Right is right and wrong will always and forever be wrong, after all.
What do you think, The Band?
People handle things differently. One person will use his mental illness to do things he knows he shouldn’t do, while another will truly have diminished capacity, and shouldn’t be held accountable.
I think the most important thing is for you to talk to someone who can help you find ways to live your own life to its fullest, even though that may mean stepping away from someone who is harming you emotionally.
So much love to you.
These are difficult Situations & I am sorry for what you had to go through. For myself, thinking about behavior of loved ones who have mental health issues from a legal framework doesn’t work. If you hurt someone, that person is hurt regardless of your awareness or intention. For me this is where boundaries and compassion come in. Having good boundaries to protect yourself is different from punishing someone. I feel that good boundaries are helpful to both people involved, where punishment may not be helpful to a person with mental illness.

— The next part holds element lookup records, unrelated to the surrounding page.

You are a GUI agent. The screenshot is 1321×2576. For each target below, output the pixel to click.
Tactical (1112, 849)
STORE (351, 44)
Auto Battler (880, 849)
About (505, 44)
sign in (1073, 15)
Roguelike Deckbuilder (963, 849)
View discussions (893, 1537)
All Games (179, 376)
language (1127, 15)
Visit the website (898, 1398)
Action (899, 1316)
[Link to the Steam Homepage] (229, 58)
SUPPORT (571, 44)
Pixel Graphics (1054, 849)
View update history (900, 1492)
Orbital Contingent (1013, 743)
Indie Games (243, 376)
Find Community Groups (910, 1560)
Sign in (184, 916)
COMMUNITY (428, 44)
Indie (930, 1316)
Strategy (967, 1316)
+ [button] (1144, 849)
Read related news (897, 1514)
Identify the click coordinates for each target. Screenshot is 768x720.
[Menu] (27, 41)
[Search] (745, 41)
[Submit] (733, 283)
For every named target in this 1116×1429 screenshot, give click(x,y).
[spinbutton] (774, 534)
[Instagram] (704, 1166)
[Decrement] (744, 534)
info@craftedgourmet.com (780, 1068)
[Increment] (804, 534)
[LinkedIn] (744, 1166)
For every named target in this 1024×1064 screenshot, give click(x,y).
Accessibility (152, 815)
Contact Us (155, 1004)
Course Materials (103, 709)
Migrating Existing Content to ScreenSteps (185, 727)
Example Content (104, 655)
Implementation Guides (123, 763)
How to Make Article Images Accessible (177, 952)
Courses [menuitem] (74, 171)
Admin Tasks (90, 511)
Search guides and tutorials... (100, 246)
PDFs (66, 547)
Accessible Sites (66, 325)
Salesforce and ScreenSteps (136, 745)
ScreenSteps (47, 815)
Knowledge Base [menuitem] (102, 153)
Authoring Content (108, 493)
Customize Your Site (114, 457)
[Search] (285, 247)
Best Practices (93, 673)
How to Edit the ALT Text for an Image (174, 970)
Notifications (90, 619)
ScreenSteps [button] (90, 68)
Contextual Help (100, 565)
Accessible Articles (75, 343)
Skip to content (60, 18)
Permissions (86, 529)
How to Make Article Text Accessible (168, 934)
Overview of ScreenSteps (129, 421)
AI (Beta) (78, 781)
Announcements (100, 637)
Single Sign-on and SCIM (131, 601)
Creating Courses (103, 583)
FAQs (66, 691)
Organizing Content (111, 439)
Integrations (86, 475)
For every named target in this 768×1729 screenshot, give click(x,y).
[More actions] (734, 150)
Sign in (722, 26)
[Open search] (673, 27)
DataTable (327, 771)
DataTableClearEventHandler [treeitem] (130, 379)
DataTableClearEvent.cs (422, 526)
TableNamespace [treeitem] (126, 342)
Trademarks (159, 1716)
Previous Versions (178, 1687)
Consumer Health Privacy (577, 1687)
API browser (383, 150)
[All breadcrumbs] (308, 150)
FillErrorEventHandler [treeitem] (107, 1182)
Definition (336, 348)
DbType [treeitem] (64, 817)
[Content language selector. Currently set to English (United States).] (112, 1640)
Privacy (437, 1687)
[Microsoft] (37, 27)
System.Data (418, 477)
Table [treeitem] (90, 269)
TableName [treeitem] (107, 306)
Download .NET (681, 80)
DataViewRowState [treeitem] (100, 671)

BD is an extremely complicated disorder that can be managed with proper self-care and therapy – that doesn’t mean it’s easy or fun. Some people who have BPD do not engage in such activities not because they can’t, but because they won’t.
I won’t pretend to know your situation or your partner, but I will say this: you can only support someone so far before you become the enabler. Not only that, it sounds as though your partner has changed your life for the worse, and that’s simply not okay.
I’d suggest reading up on codependency (it’s usually attached to addiction, but substitute mental illness for it). You can’t be the white knight if you can’t save yourself.
Sending you love and light and hope.